What is being asked —
Search the listing below for the line containing "Task: Adjust the Passepartout opacity slider". From there through the line containing "352x198 pixels.", transcribe every line exactly, both ends included.

Recorded data —
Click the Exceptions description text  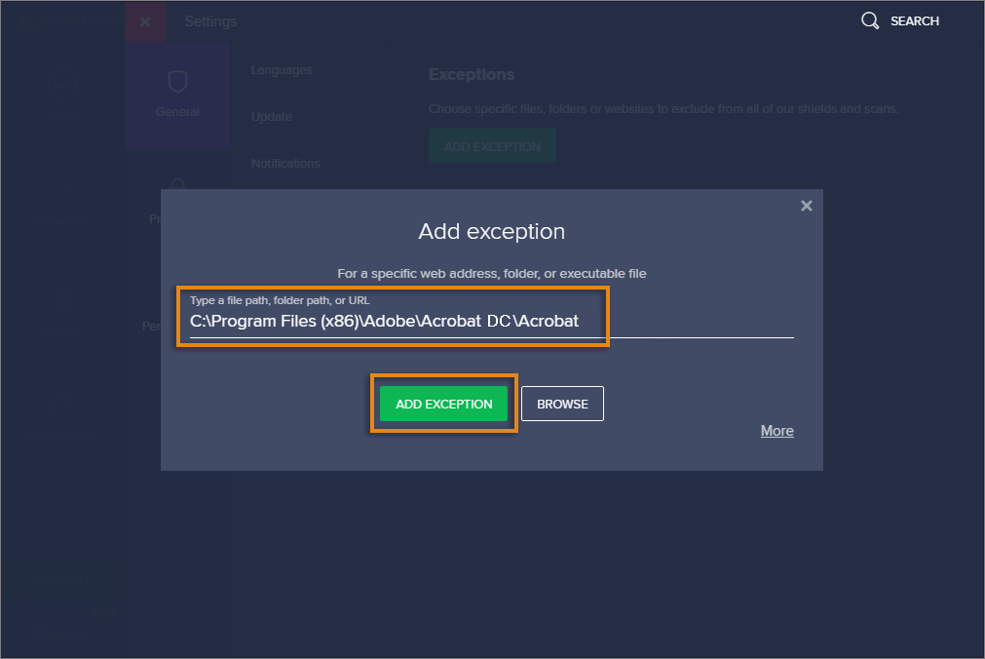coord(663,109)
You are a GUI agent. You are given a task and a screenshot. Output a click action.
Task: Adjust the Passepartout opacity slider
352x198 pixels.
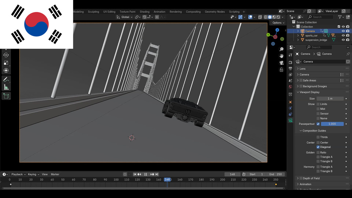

...

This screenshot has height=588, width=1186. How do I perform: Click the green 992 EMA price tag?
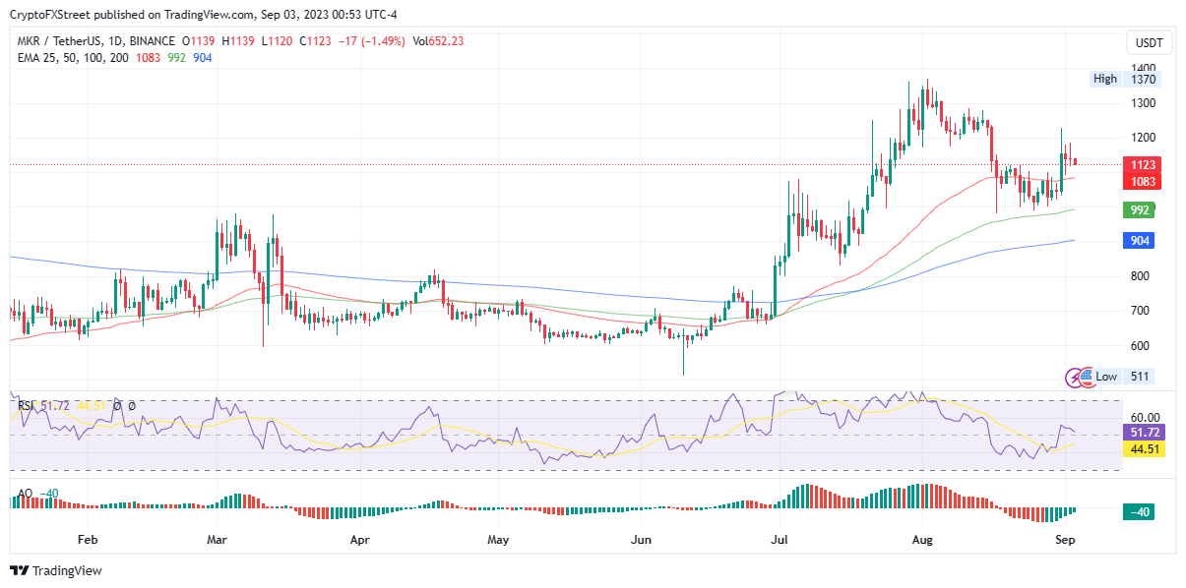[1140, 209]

Answer for the task —
Task: Adjust the Passepartout opacity slider
352x198 pixels.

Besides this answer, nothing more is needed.